The president’s home team is equally worrying. Trump’s disgraced ex-campaign manager Paul Manafort is currently under investigation for illegally advising and lobbying for ex-Ukrainian strongman Viktor Yanukovych, the pro-Russian lackey responsible for slaughtering protesters during the 2013 Maidan protests (so beautifully cataloged in the Netflix documentary “Winter on Fire”). Is this compatible with the humanist and liberal values hoisted by the previous occupants of the Oval Office? I hold the presidency and its history to too high a standard for this to be viewed as anything other than deeply disturbing.
Further, Trump’s protectionist trade wars and tariffs would make Adam Smith and Milton Friedman roll over in their graves. Despite the somewhat justified standoff with China over intellectual property and unfair trade, my vain hopes of a fiscally conservative Trump have mostly vanished.
First, Trump hurts U.S. farmers via his trade disputes, then spends $12 billion of federal money in an effort to aid them. Big Government creates a problem that wasn’t there in the first place and then spends taxpayers’ money to try to fix it (which it won’t).

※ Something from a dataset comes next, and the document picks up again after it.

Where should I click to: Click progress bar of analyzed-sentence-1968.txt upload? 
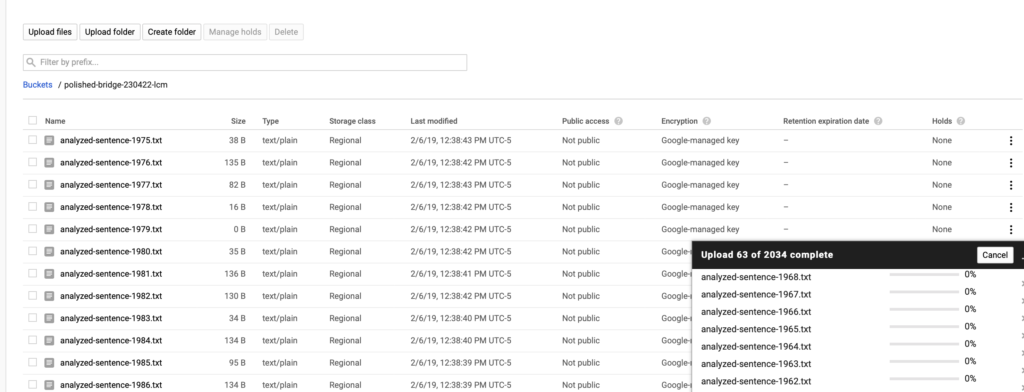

With Erdogan in Turkey, Putin in Russia, Crown Prince Mohammad Bin Salman in Saudi Arabia, Orban in Hungary, president-elect Jair Bolsonaro in Brazil, President Nicolas Maduro in Venezuela, and President Xi Jinping in China being openly hostile to liberal democracy while consolidating their power, the time for sober and decisive American and allied leadership on the world stage has never been so necessary. The current tense and fragile atmosphere of world politics is reminiscent of the onset of World War I.
We need a democratically sound United States ready to reassert its international role once more and to diplomatically and militarily stand for the values of humanism and liberalism. Unfortunately, this president seems immune to the charm of higher values. For this precise reason I will be looking elsewhere in 2020.
Louis Sarkozy is a contributor to the Washington Examiner’s Beltway Confidential blog. He is a student in philosophy and religion at New York University. He is the youngest son of former French President Nicolas Sarkozy.
Correction: The headline of this piece previously read “Why I won’t vote for Trump again in 2020,” even though the writer was unable to vote in 2016.